* **Отрывок беседы**
+++++

А. КОРДОЧКИН: Здравствуйте. Доброе утро. Давно не общались.

М. МАЙЕРС: Да. Здравствуйте. Ну, мы вчера виделись, собственно. Спасибо вам, что вы нашли возможность к нам подключиться. Скажите, пожалуйста, что для вас вчера вот из того, что происходило в Мариенкирхе, было самым важным?

А. КОРДОЧКИН: Мне кажется, что самым важным была сама атмосфера, которая была в храме. Люди разные. Были немцы, были русские. Но мне было важно, что люди, которые пришли, они смогли преодолеть, неважно, люди это верующие или неверующие, преодолеть чувство подавленности, чувство безнадежности. Они в конечном итоге преодолели смерть, вот каждый по-своему. Мне кажется, что они почувствовали, что мы можем говорить о том человеке, о котором мы вчера молились, об Алексее, мы можем говорить о нем в настоящем времени, а не в прошедшем.

И мне кажется, что сама атмосфера была очень светлой и умиротворяющей. Мне кажется, что то, что это богослужение было совершено, это, с одной стороны, конечно, наш долг по отношению к нему, но в том числе и по отношению друг к другу. И мне кажется, что вчера произошло что-то важное. И я видел слезы на глазах многих людей. Мне кажется, что люди вернулись домой гораздо более умиротворенными, чем пришли.

А. АХМАДИЕВ: Но эта ведь служба еще уникальна с той точки зрения, что она православно-протестантская получилась.

А. КОРДОЧКИН: Да. Но это не совсем было богослужение в обычной православной перспективе. То есть, собственно говоря, никто из нас не был даже в облачениях. Какие-то были части. Молитва была, музыка. Но тоже были очень важной частью, собственно говоря, живые слова людей, которые говорили, и епископа Штебляйна, и людей, которые знали Алексея лично. Ну и в том числе и меня просили тоже сказать несколько слов. Поэтому я думаю, что тут надо оговориться, что это не совсем такое совместное богослужение, а что-то более широкое по формату.

М. МАЙЕРС: Вот я сейчас, собственно, листаю те материалы, которые действительно раздавали тем, кто пришел на это богослужение. Я вот смотрю, вы же фрагменты из молитв использовали, в том числе Проповедь к Римлянам и так далее, или какие-то фрагменты священных текстов. Как вы их выбрали? Почему именно эти тексты?

А. КОРДОЧКИН: В основном, собственно говоря, богослужение было составлено Евангелической церковью Германии, поскольку, собственно говоря, они являются его организаторами. Но я со своей стороны предложил почитать заупокойную молитву, которую читал я, «Боже духов и всякия плоти», которая читается нами, когда мы совершаем или панихиду, или литию, или отпевание человека.

+++++

* **Задания**
1. Повторите слово в слово фрагмент беседы, начиная со слов «А. КОРДОЧКИН: Да.» и вплоть до слов «широкое по формату.» включительно.
2. Пожалуйста, переведите на английский язык предложение из беседы: «Мне кажется, что люди вернулись домой гораздо более умиротворенными, чем пришли».
3. Подхватите беседу о богослужении в Мариенкирхе и продолжите её после последней приведённой реплики.
Приведённые ниже данные для работы не понадобятся.

* **Исходные данные**
+++++

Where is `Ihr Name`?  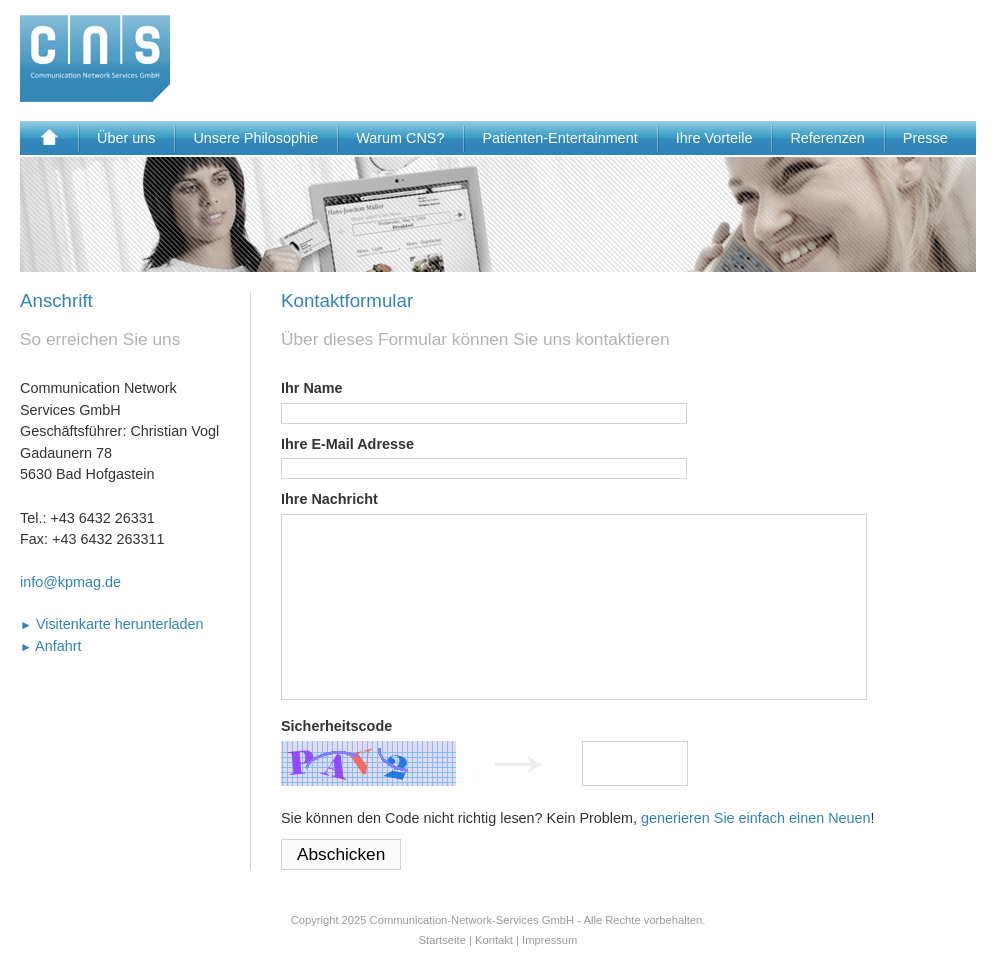
Ihr Name is located at coordinates (312, 388).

+++++

* **Ответы**
1.
А. КОРДОЧКИН: Да. Но это не совсем было богослужение в обычной православной перспективе. То есть, собственно говоря, никто из нас не был даже в облачениях. Какие-то были части. Молитва была, музыка. Но тоже были очень важной частью, собственно говоря, живые слова людей, которые говорили, и епископа Штебляйна, и людей, которые знали Алексея лично. Ну и в том числе и меня просили тоже сказать несколько слов. Поэтому я думаю, что тут надо оговориться, что это не совсем такое совместное богослужение, а что-то более широкое по формату.

2. It seems to me that people went home far more at peace than they had been when they came.

3.
Но мне кажется, что, по крайней мере, тот отрывок из Послания апостола к Римлянам, который был выбран, мне кажется, что он помогает отчасти объяснить христианскую мотивацию Алексея, когда он принимал такое странное и для многих непонятное и неприемлемое решение о возвращении в Россию, о том, что человек, который может страдать, к которому относятся так, как к человеку вообще никто не имеет права относиться, тем не менее человек не ощущает себя в это время жертвой. Это то, о чем писал апостол Павел, и это то, что, безусловно, чувствовал Алексей, потому что для него это было добровольным решением.

А. АХМАДИЕВ: Во время вот этой службы вы сравнили возвращение Навального в Россию с сошествием Христа в ад. Можете, пожалуйста, объяснить?

А. КОРДОЧКИН: Я постараюсь объяснить. Дело в том, что можно много об этом говорить, но мне кажется, что есть что-то очень важное и достаточно простое. Это то, что для христианина его вера – это не просто какие-то слова, которые он произносит, это даже не только его мотивация, его поступки, но это готовность следовать за Христом туда, куда идет он, и разделять ту судьбу в мире, которую претерпел он. Потому что он говорит в Евангелии своим ученикам: «Как отец послал меня, так и я посылаю вас».

И я вчера говорил о том, что вот это решение, решение Алексея вернуться, оно могло бы, наверное, показаться таким легкомысленным, могло бы показаться мальчишеским, если бы не было бы евангельских слов, которые были бы обращены к самому Спасителю, когда ученики, узнавая о том, что он идет в Иерусалим, говорят: «Давно ли иудеи хотели побить Тебя камнями, и Ты снова идешь туда?»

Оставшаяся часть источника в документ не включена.